Так сын-скиталец, оставивший когда-то молодую, здоровую, красивую мать, после долгих лет скитаний возвращается домой, в мечтах своих, надеясь увидеть ее такой же, торопливо сбивая шаг, подбегает к крыльцу, открывает дверь - и видит перед собой маленькую, с узенькими усохшими плечиками, поседевшую, с поблекшими глазами, в которых давно поселилась тоска, такую жалкую и бесконечно родную, кажется, одну только душу, И сердце его, только что парившее в высоких мечтах, вдруг, проваливается в бездну жалости и страдания...
Спустя полчаса мы поехали дальше. Война давно уже закончилась, это был сорок седьмой год. Никто нас не встречал, мы ехали буднично, будто просто перемещалась какая-то воинская часть. Радость победы уже отошла и заменилась новыми заботами о хлебе, о жилье, об одежде...
Так эшелоном в теплушках мы двигались с неделю до Новосибирска. Дальше мне надо было заворачивать на юг, на Ташкентское направление. Я пересел на такой же товарный поезд, который почему-то назывался "Пятьсот веселый". Пассажирами его была самая разношерстная публика, мешочники, безбилетники. Поезд подолгу стоял перед семафорами и последние пятьсот километров пути я ехал два дня.

--------------------------------

◆ ЧТО НУЖНО СДЕЛАТЬ: Перепишите без изменений отрывок из текста о дороге домой после войны: начните со слов «Так сын-скиталец, оставивший» и остановитесь после слов «жалости и страдания...».

--------------------------------

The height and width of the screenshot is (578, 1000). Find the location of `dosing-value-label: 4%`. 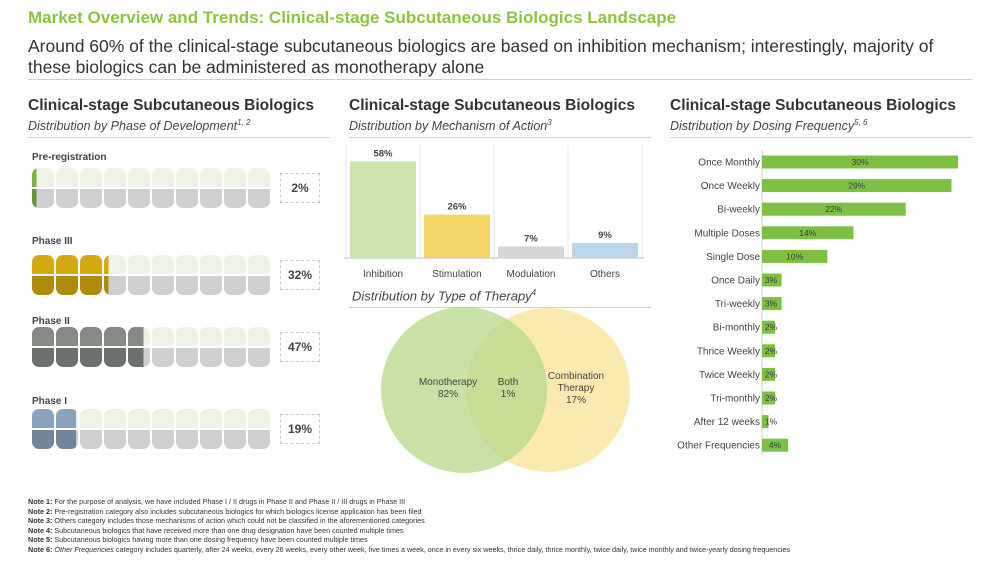

dosing-value-label: 4% is located at coordinates (776, 445).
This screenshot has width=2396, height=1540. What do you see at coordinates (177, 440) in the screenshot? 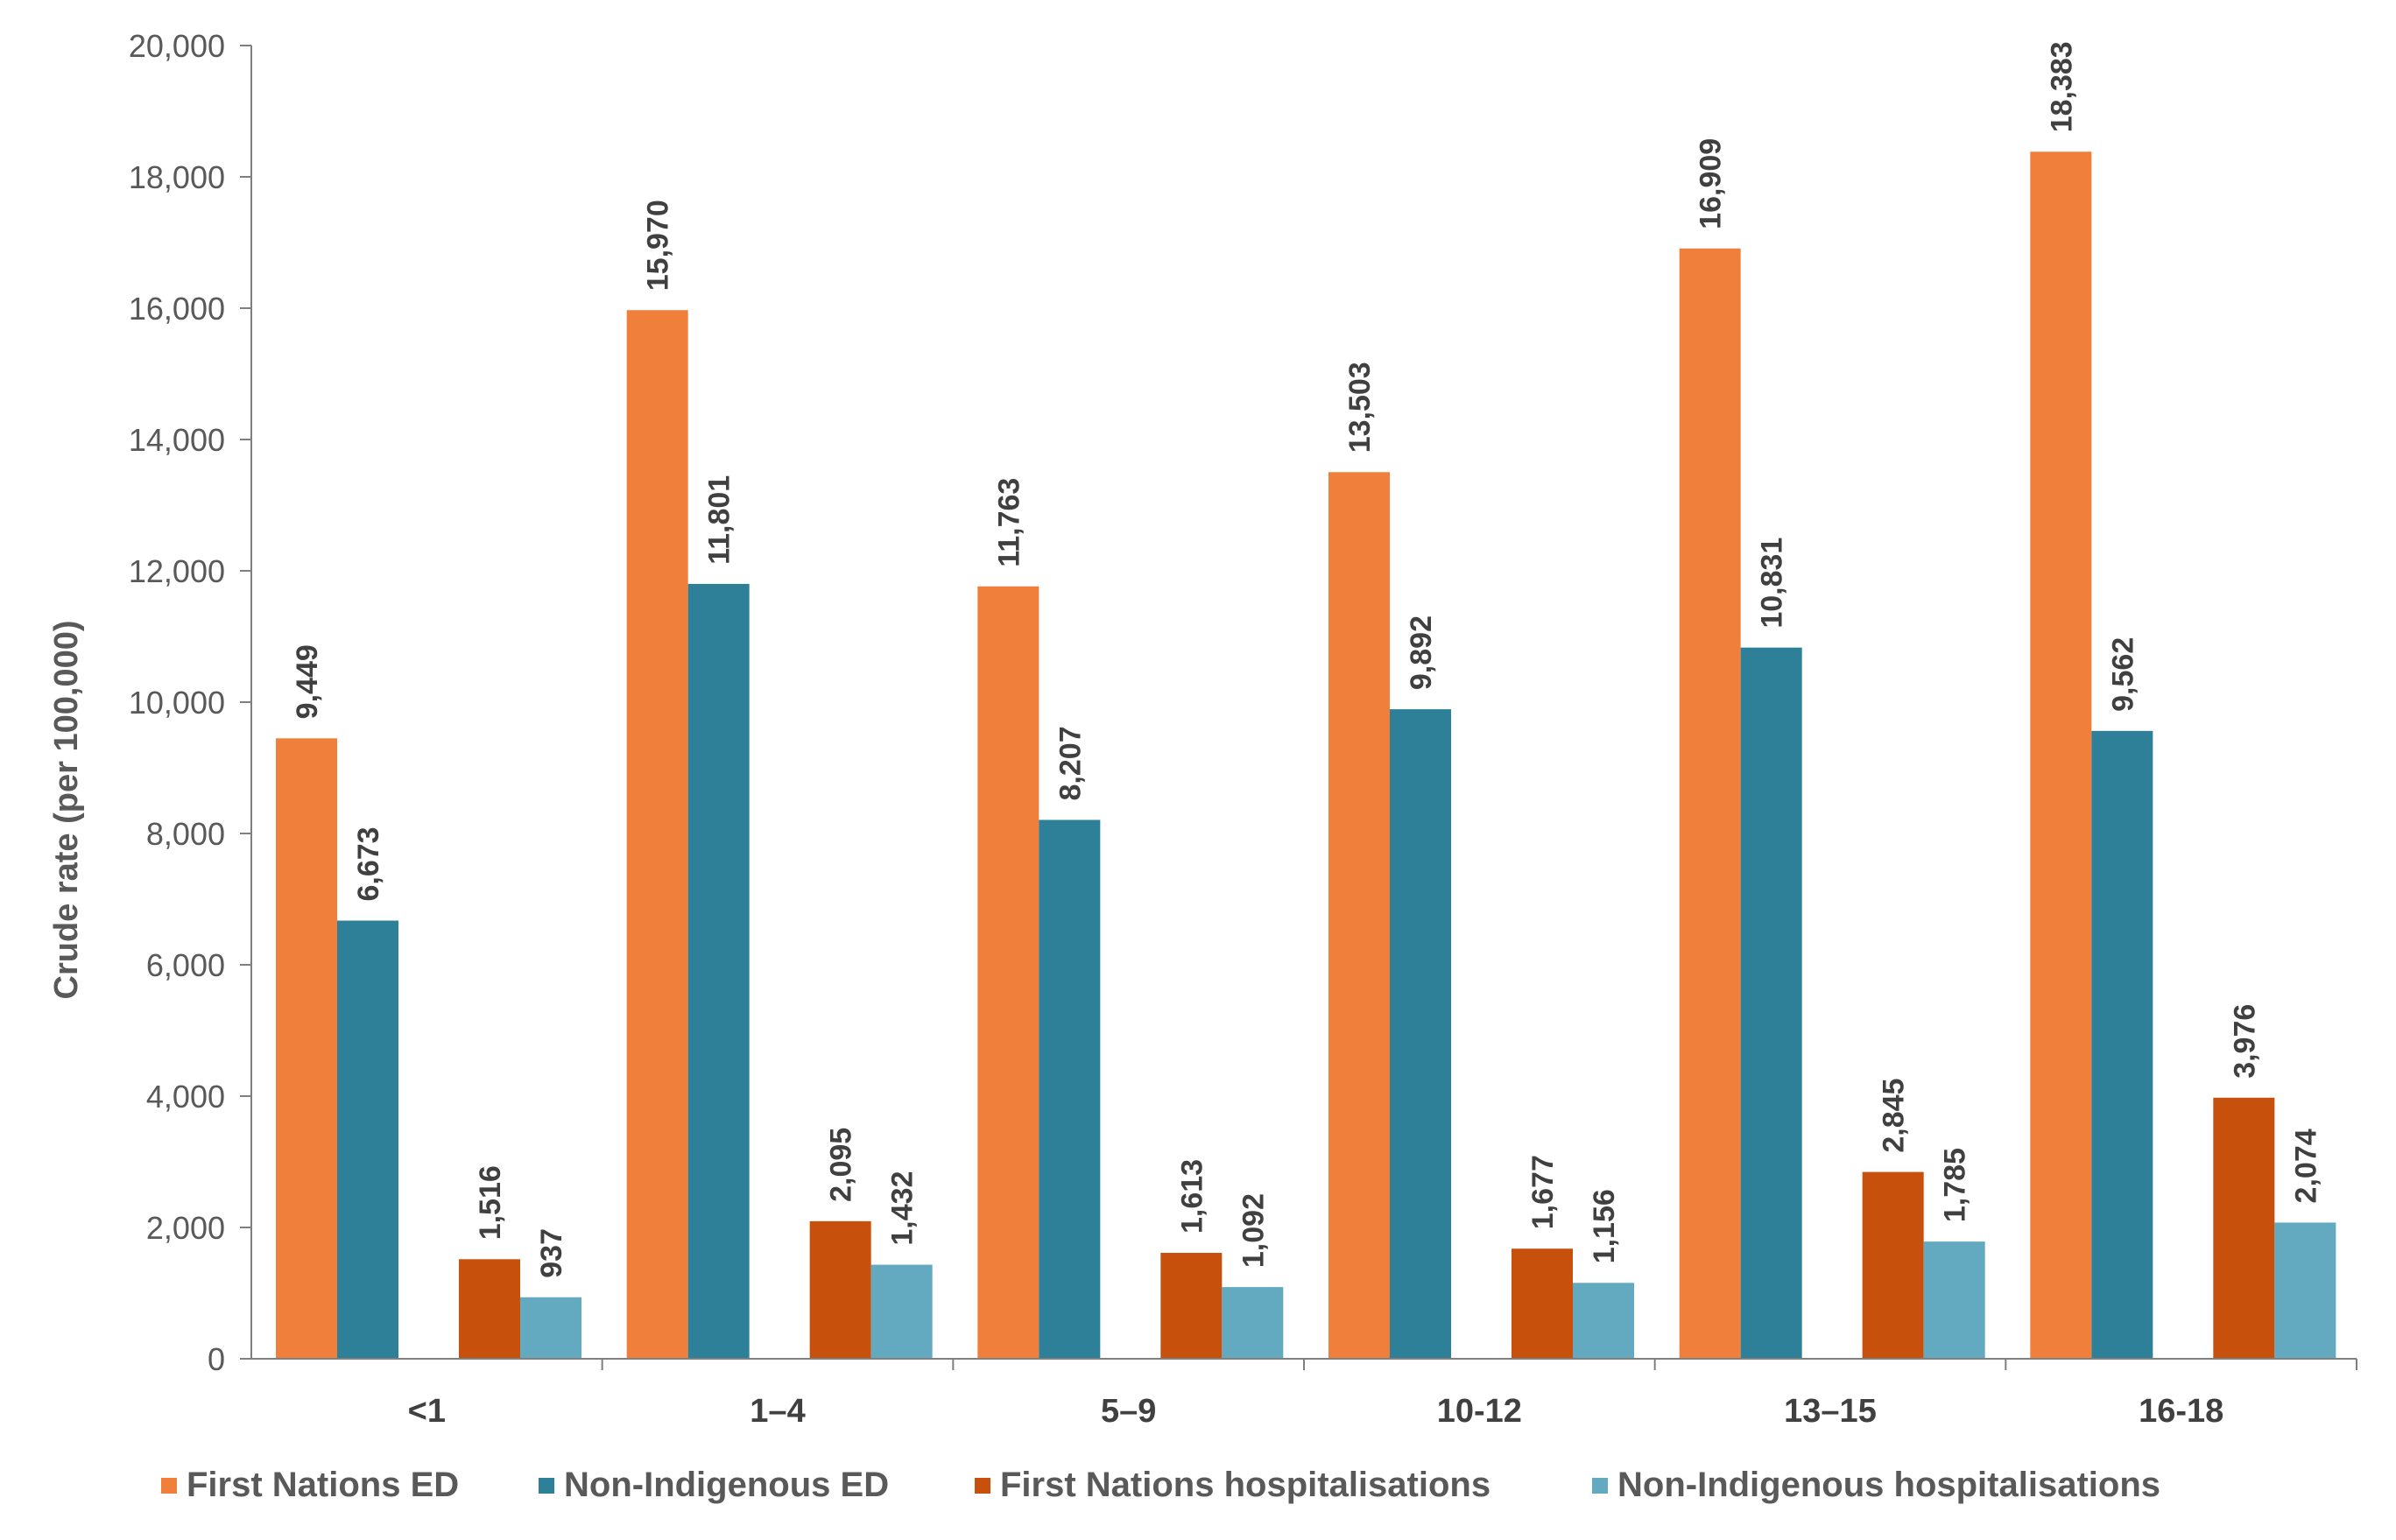
I see `y-tick-label: 14,000` at bounding box center [177, 440].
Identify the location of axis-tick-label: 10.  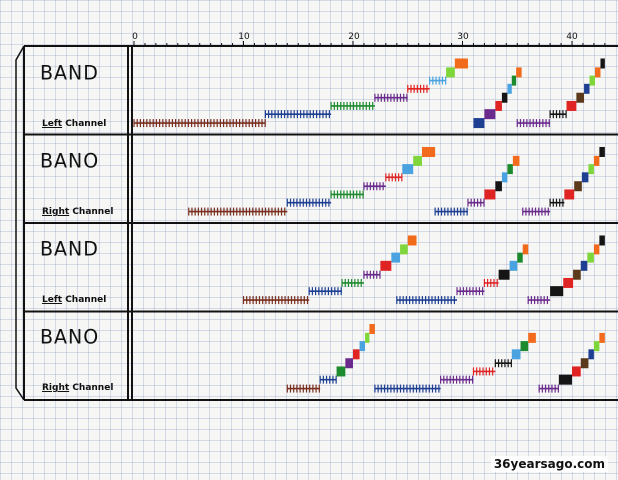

--------------------------------

◆ РЕШЕНИЕ УПРАЖНЕНИЯ:
Так сын-скиталец, оставивший когда-то молодую, здоровую, красивую мать, после долгих лет скитаний возвращается домой, в мечтах своих, надеясь увидеть ее такой же, торопливо сбивая шаг, подбегает к крыльцу, открывает дверь - и видит перед собой маленькую, с узенькими усохшими плечиками, поседевшую, с поблекшими глазами, в которых давно поселилась тоска, такую жалкую и бесконечно родную, кажется, одну только душу, И сердце его, только что парившее в высоких мечтах, вдруг, проваливается в бездну жалости и страдания...